### INFORMATION GIVEN

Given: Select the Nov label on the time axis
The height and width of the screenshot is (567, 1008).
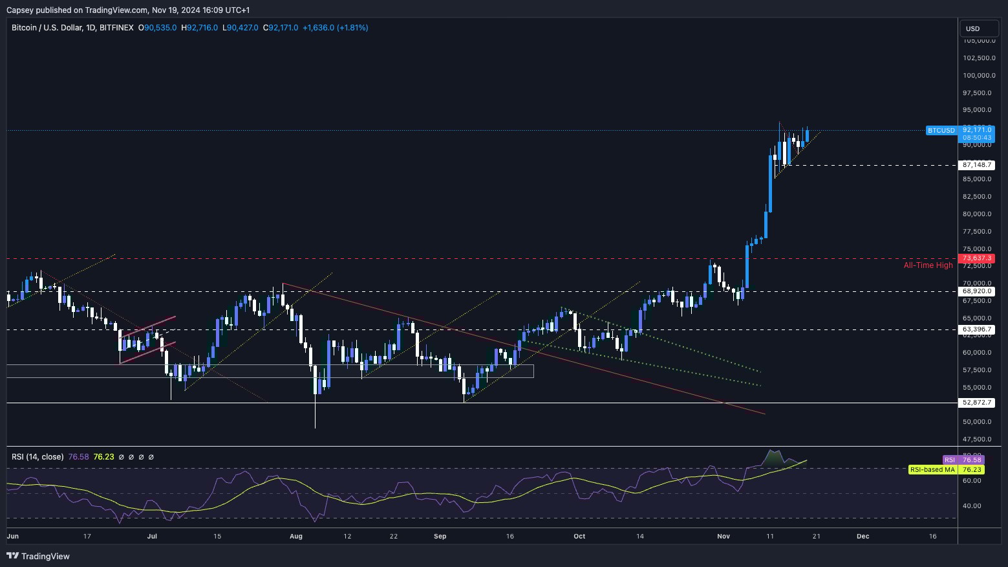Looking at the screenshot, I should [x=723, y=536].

--

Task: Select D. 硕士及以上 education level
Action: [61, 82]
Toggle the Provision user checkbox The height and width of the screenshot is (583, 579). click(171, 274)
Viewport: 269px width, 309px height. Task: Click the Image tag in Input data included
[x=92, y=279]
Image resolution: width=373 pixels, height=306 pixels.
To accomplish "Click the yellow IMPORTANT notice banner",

### EXERCISE PROMPT
Print, without alteration, only the lines above between the one holding "Toggle the Provision" and the one holding "the yellow IMPORTANT", inclusive.

### TASK OUTPUT
Toggle the Provision user checkbox The height and width of the screenshot is (583, 579). click(171, 274)
Viewport: 269px width, 309px height. Task: Click the Image tag in Input data included
[x=92, y=279]
Image resolution: width=373 pixels, height=306 pixels.
To accomplish "Click the yellow IMPORTANT notice banner",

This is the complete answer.